• _Activity_: Report how many lines in the records carry the string "with", and give no further text.

═════ Recorded data ═════

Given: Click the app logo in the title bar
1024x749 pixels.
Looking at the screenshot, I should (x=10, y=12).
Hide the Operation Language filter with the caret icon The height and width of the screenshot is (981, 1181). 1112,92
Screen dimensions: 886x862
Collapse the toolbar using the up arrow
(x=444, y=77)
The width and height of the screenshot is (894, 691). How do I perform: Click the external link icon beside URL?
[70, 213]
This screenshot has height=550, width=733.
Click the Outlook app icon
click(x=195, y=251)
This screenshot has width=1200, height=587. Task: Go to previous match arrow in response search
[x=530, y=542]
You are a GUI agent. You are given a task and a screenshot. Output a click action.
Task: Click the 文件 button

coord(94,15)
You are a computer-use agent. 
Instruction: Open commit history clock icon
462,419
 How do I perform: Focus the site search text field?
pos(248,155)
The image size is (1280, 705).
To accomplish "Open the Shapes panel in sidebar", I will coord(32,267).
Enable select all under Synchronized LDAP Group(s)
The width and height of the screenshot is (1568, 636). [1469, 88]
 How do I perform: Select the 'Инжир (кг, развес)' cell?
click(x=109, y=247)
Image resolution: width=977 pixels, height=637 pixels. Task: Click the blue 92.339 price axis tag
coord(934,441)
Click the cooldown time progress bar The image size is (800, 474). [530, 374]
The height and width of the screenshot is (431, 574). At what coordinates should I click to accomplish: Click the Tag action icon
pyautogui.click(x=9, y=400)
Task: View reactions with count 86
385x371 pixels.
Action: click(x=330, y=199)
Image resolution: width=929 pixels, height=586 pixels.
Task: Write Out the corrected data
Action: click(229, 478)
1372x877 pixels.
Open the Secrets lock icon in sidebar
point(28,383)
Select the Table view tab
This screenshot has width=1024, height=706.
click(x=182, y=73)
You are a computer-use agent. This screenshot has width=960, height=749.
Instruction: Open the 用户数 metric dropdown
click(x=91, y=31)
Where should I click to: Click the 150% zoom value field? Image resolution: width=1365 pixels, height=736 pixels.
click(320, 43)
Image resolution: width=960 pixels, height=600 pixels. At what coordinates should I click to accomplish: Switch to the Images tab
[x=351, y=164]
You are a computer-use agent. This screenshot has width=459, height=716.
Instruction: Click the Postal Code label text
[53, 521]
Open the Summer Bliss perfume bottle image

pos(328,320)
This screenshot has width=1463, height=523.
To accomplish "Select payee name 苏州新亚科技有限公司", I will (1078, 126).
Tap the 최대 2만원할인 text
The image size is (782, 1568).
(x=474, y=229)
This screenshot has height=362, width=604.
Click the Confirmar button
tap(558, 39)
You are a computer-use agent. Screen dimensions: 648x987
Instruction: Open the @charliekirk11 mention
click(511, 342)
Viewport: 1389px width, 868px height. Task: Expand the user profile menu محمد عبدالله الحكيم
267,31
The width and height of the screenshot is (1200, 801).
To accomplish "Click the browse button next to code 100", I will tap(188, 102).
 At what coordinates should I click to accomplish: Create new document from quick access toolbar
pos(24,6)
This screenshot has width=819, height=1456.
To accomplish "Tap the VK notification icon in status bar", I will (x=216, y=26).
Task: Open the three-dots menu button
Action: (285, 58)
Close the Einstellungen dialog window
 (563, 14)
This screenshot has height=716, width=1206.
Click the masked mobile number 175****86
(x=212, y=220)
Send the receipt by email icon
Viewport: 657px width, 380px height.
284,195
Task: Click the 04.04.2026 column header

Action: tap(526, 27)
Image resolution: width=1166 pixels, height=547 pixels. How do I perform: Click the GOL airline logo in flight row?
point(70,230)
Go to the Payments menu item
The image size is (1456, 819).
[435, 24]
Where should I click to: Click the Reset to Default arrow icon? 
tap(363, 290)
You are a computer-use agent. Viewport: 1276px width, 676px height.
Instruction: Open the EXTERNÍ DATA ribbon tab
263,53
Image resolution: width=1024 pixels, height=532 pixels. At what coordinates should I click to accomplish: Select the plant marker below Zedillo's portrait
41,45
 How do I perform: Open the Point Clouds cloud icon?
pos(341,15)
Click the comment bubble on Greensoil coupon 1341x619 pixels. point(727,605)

═════

• _The completed task_: 2